1. Chan TC, Vilke GM, Neuman T, et al: Restraint position and positional asphyxia. Ann Emerg Med 1997;30:578-586.

2. Reay DT, Howard JD, Fligner CL, et al: Effects of positional restraint on oxygen saturation and heart rate following exercise. Am J Forensic Med Pathol 1988;9:16-18.

3. Reay DT, Fligner CL, Stilwell AD, et al: Positional asphyxia during law enforcement transport. Am J Forensic Med Pathol 1992;13:90-95.

4. O'Halloran RL, Lewman LV: Restraint asphyxiation in excited delirium. Am J Forensic Med Pathol 1993;14:289.

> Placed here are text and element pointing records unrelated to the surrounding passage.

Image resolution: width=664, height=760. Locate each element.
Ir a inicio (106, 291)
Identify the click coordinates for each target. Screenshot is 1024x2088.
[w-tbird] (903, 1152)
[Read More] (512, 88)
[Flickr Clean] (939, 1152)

5. Stratton SJ, Rogers C, Green K: Sudden death in individuals in hobble restraints during paramedic transport. Ann Emerg Med 1995;25:710-712.

6. Barthelemy JC, Geyssant A, Riffat J, et al: Accuracy of pulse oximetry during moderate exercise: A comparative study. Scand J Clin Lab Invest 1990;50:533-539.

7. Norton LH, Squires B, Craig NP, et al: Accuracy of pulse oximetry during exercise stress testing. Int J Sports Med 1992;13:523-527.

8. Whipp BJ, Wasserman K: Alveolar-arterial gas tension differences during graded exercise. J Appl Physiol 1969;27: 361-365.

9. Hammond MD, Gale GE, Kapitan KS, et al: Pulmonary gas exchange in humans during exercise at sea level. J Appl Physiol 1986;60:1590-1598.